Filesystem Structure#

notata defines a consistent, human-readable directory layout for each run. This enables reproducibility, introspection, and long-term reuse without custom tooling.

Each run is stored in a uniquely named directory:

log_<run_id>/

Contents#

Below is a breakdown of the expected structure and the purpose of each file or folder.

log_<run_id>/
  log.txt
  metadata.json
  params.yaml  (or params.json)
  data/
  plots/
  artifacts/

Description of Each Element#

  • log.txt A plain text chronological log file. Each line follows:

    [YYYY-MM-DDTHH:MM:SS] LEVEL message
    
  • metadata.json JSON file with lifecycle metadata. Fields include:

    • run_id: user-supplied identifier

    • status: one of initialized, complete, failed

    • start_time, end_time: ISO timestamps

    • runtime_sec: total wall time

    • failure_reason: optional, present if run failed

  • params.yaml / params.json Parameters used for the run, written as a single top-level dictionary.

  • data/ NumPy array outputs.

    • Single array: saved as .npy via log.array(…)

    • Multiple arrays: saved as .npz via log.arrays(…)

  • plots/ Saved matplotlib figures. Extensions may include .png, .pdf, or .svg.

    Saved using log.plot(…).

  • artifacts/ Arbitrary outputs such as:

    • .json: structured output via log.json(…)

    • .txt: logs, notes, diagnostics via log.text(…)

    • .pkl: serialized objects via log.pickle(…)

    • Other formats like .bin via log.bytes(…)

Custom Structure via Manual Paths#

To organize outputs into custom subfolders, use the indexing interface:

log["data/intermediate/u_step100.npy"].write_bytes(...)
log["artifacts/eval/metrics.json"].write_text(json.dumps(metrics))
log["plots/debug/loss_curve.pdf"]  # to store a figure manually

This ensures that parent directories are created as needed.

Conventions#

  • All paths are relative to the run directory

  • All save methods create parent directories if needed

  • All logs and metadata are written in plain text or JSON formats

This structure is intentionally flat, discoverable, and designed to support both manual inspection and programmatic tooling.

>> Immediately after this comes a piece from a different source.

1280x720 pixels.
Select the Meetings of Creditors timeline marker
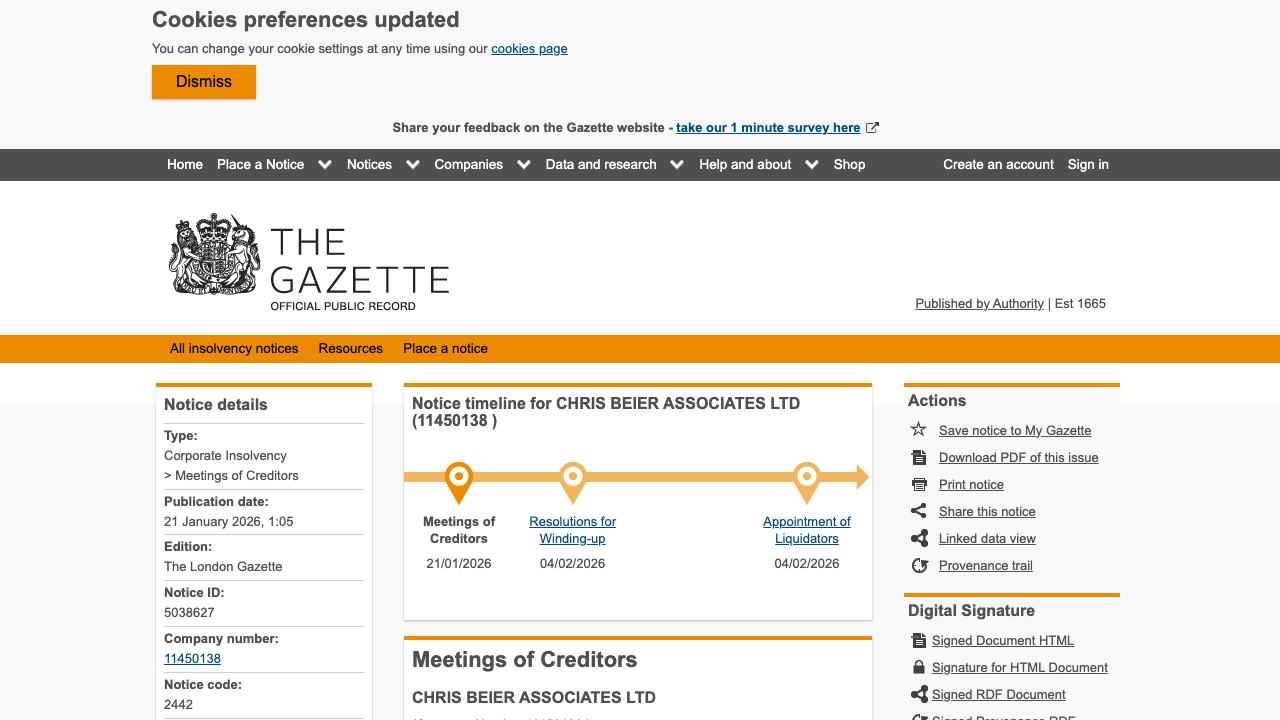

Searching and Inspecting Runs#

Because notata stores everything as plain text and structured files in the filesystem, you can inspect results using standard shell tools — no special API or viewer required.

Grep and Search Examples#

Find all completed runs:

grep -l '"status": "complete"' outputs/log_*/metadata.json

List all runs with a specific parameter:

grep -l 'omega: 2.0' outputs/log_*/params.yaml

Extract a specific metric from all runs:

If you save final metrics to a JSON artifact:

jq '.E' outputs/log_*/artifacts/final_state.json

Find all runs that failed:

grep -l '"status": "failed"' outputs/log_*/metadata.json

Find runs with energy above threshold:

jq 'select(.E > 1.0)' outputs/log_*/artifacts/final_state.json

Structured Exploration#

You can also use tools like:

  • find to filter files by path or type

  • jq to slice structured JSON content

  • awk, cut, or grep -r to scan logs for patterns

  • du -sh log_* to check size of each run

This design is intentional: it makes your experiments composable with Unix.

Rationale#

Unlike most ML tracking systems that store metrics in databases or hide them behind dashboards, notata emphasizes:

  • Unix-first reproducibility

  • Transparency over abstraction

  • Permanent, discoverable logs

If it’s in a file, it’s searchable. If it’s structured, it’s scriptable.